In this ATC Insight

ATC Insight

The series of tests to be performed on the Infinidat 6303 platform was broken into three major sections:

  1. Baseline Performance Testing
    Gathered a baseline of performance data by running five VDBench jobs for a 30 minute iteration and then recorded and captured the data.
     
  2. Replication Testing
    Tested replication while a specific VDBench job was running in the background and then recorded and captured the data. 
     
  3. Resiliency Testing
    Lastly, tested the resiliency of the platform by introducing hardware failures while replication was taking place with the same VDBench job was running in the background.

Last impressions and thoughts are listed in the conclusion at the end of this ATC Insight.

Hardware and software consisted of the following components:

  • Cisco UCS 5108 with B200 M4 blades - this was used as source and destination host configuration
  • Cisco 6248 switches - were used for 10GB connectivity to hosts
  • Brocade C620 switches - were used for source FC connectivity
  • Cisco Nexus 5548 switches - used for replication traffic of storage arrays
  • Cisco MDS 9148 switches - were used for destination FC connectivity
  • Infinidat 6303 - pair

**Testing on this Infinidat 6303 was performed in December 2019 and into January 2020.

High level design of the physical environment is depicted below:

 

High level design of the physical environment

Baseline Performance Testing

The Infinidat 6303 array was filled to 70% capacity at the request of our client.  The array had the same number of Volumes/LUNs carved out and presented for performance testing on each VM in each cluster.  This is a standard used for all VDBench testing.

The command VM was the only VM used for migration and had a total of 6 volumes mapped.  The first volume was filled with 200GB of data before being replicated to the target array.  Once replication was completed, we were able to kick off the jobs that created change data on the other volumes that were replicating.  This gave us a baseline of what replication looked like without performance jobs running during replication.  

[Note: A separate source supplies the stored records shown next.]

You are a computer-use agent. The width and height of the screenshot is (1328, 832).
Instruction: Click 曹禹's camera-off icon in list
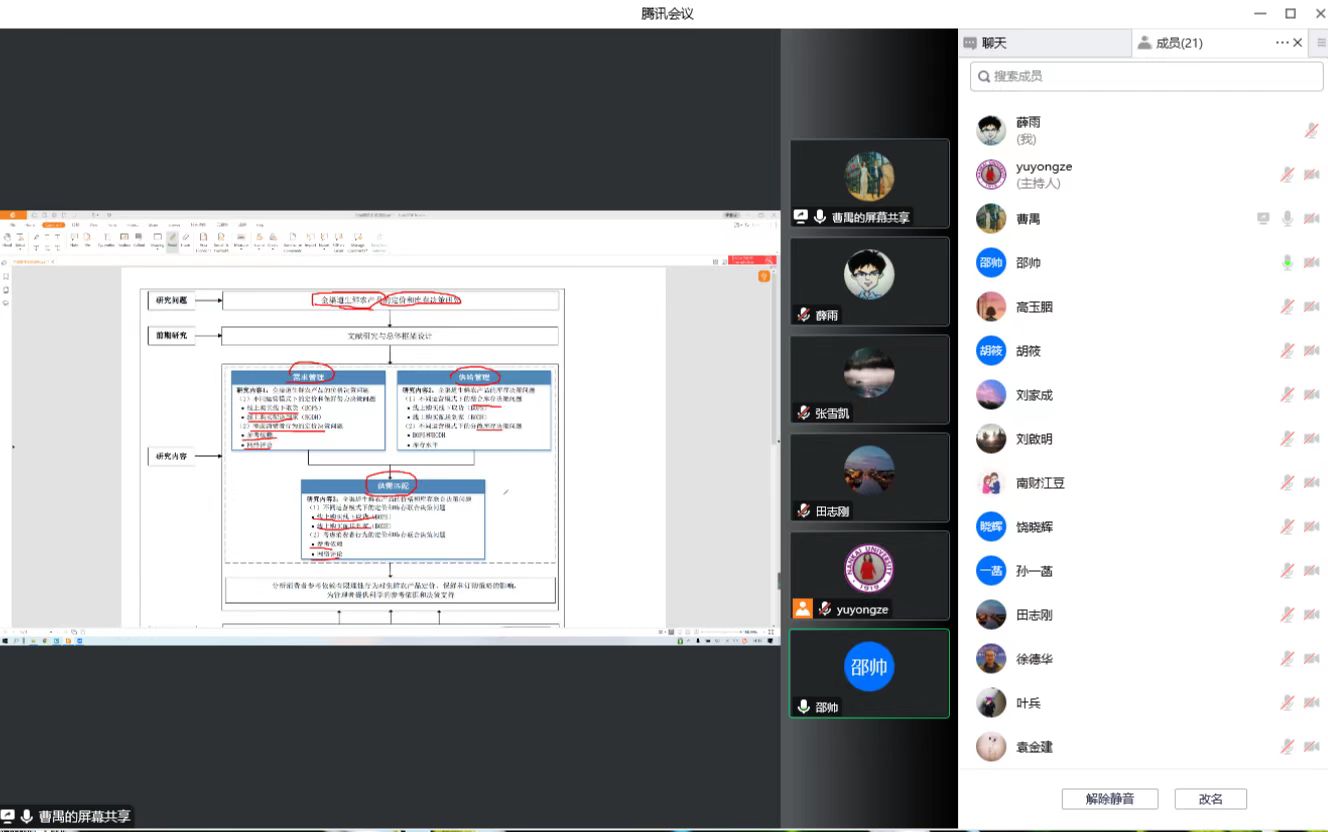(1311, 218)
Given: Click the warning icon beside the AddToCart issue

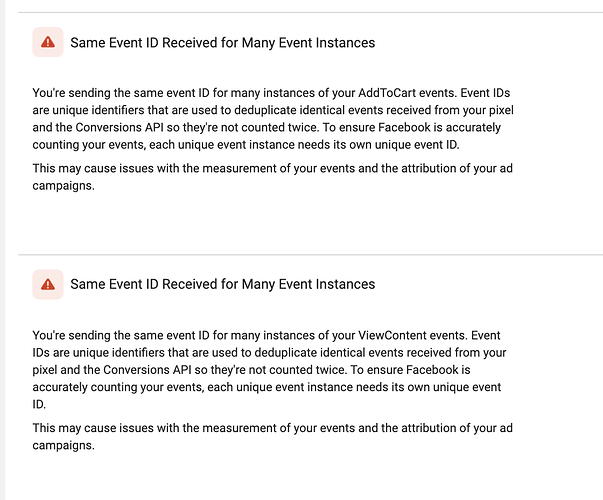Looking at the screenshot, I should 48,42.
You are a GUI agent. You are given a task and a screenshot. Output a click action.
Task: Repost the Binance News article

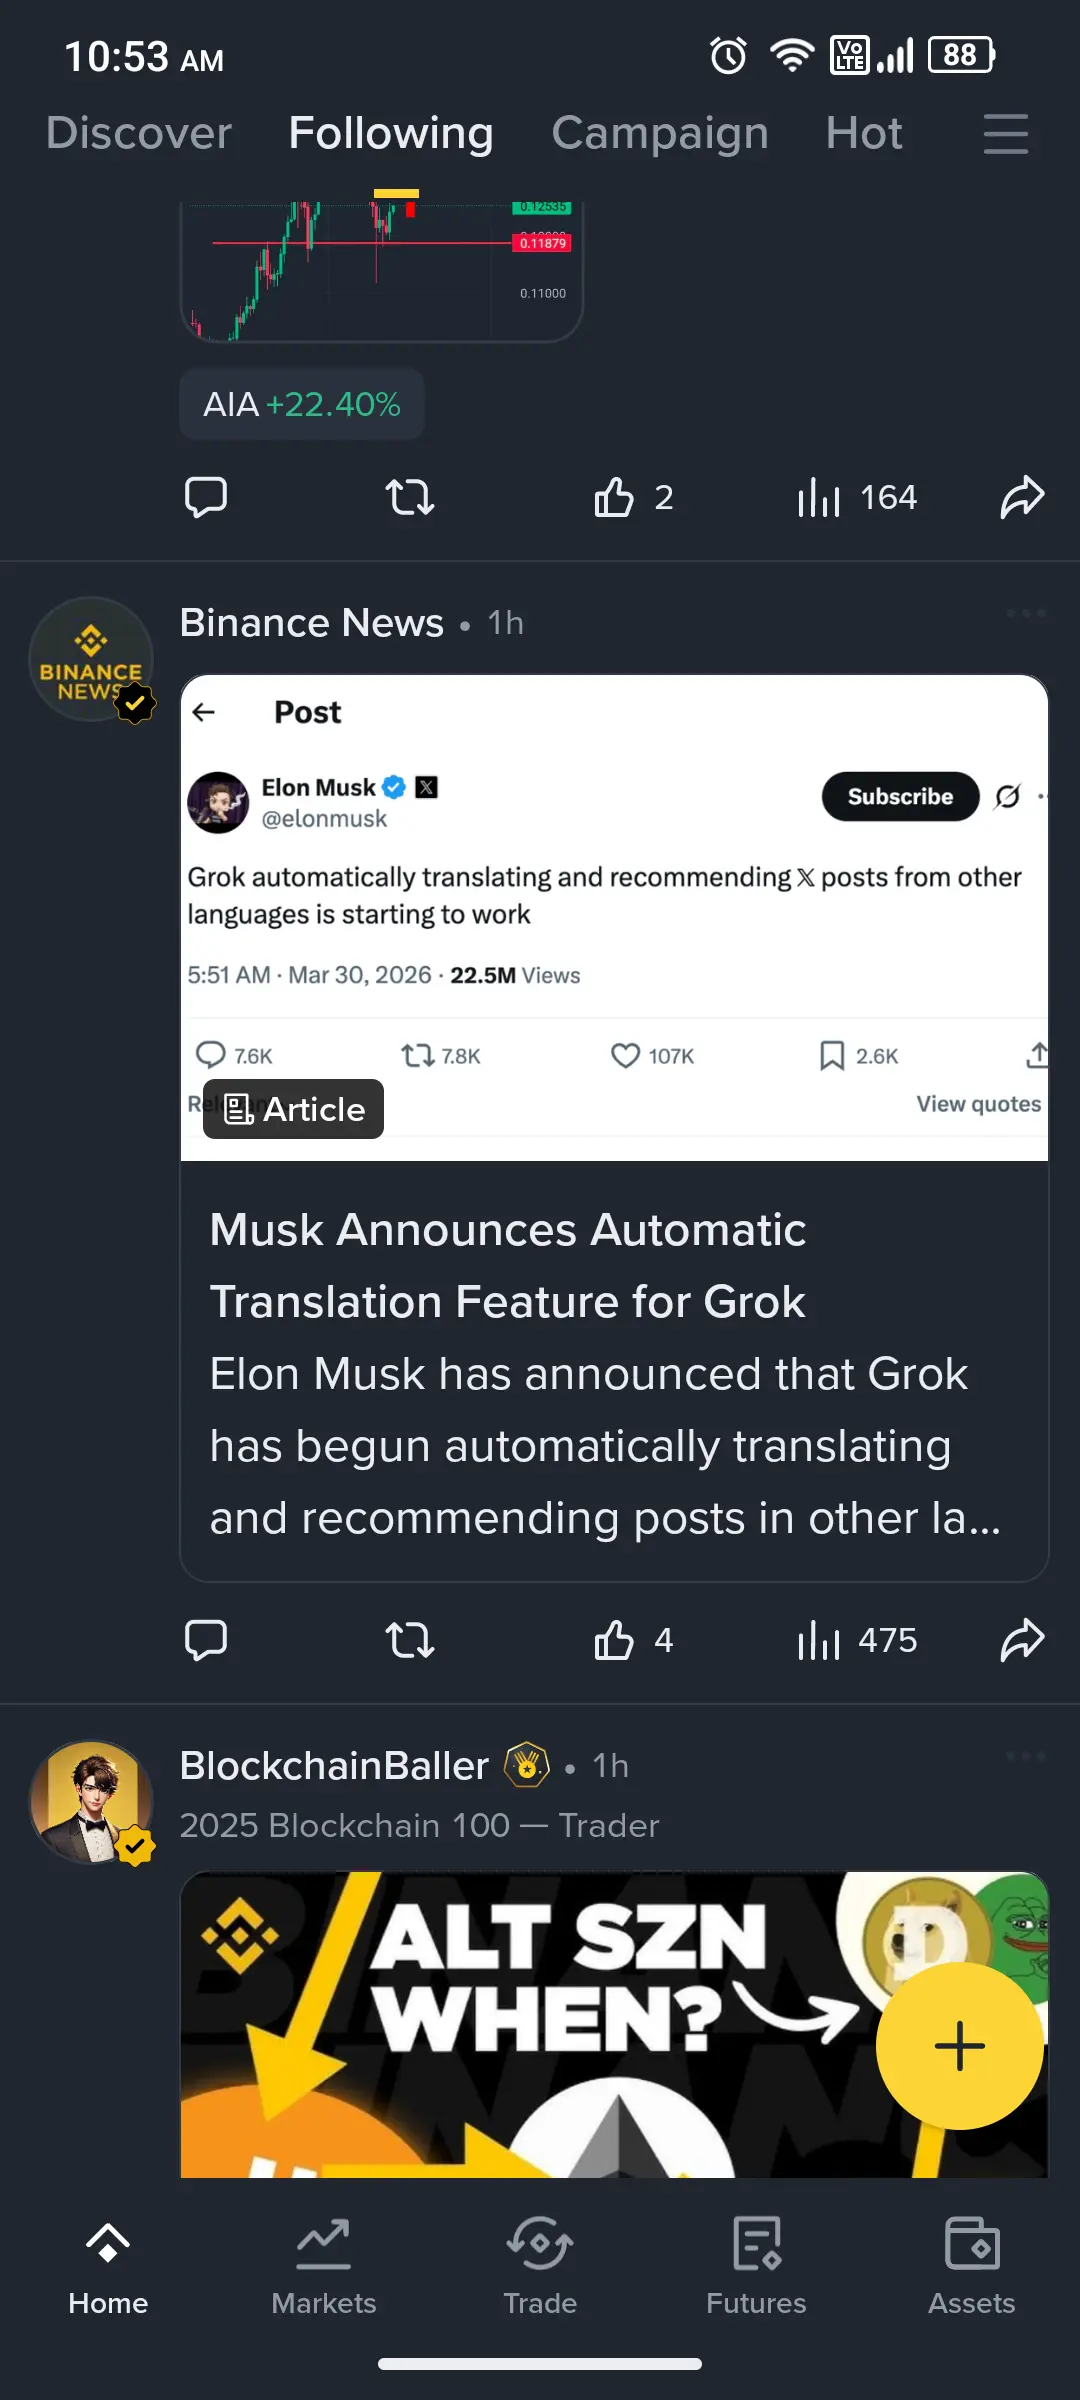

Before the client came on-site we ran the performance testing ahead to save time and came back with the following baseline performance results for the Infinidat 6303 Array:

Infinidat 75K IOPS, 64K block, 100% Sequential, 100% Write
Infinidat 75K IOPS, 64K block, 100% Sequential, 100% Write
Infinidat 75K IOPS, 64K block, 100% Random, 50% Read/Write
Infinidat 75K IOPS, 64K block, 100% Random, 50% Read/Write
Infinidat 150K IOPS, 64K block, 100% Random, 50% Read/Write
Infinidat 150K IOPS, 64K block, 100% Random, 50% Read/Write
Infinidat 75K IOPS, 8K block, 100% Random, 50% Read/Write
Infinidat 75K IOPS, 8K block, 100% Random, 50% Read/Write
150K IOPS, 8K block, 100% Random, 50% Read/Write
150K IOPS, 8K block, 100% Random, 50% Read/Write

Performance testing resulted in the following findings for each test run:

Performance testing findings

Replication Testing


After the performance testing had been completed we moved into the replication testing portion which held the most weight for our client.  Our customer used these testing results around replication to formulate some thoughts based on some standards they have today in their production data centers around replication.  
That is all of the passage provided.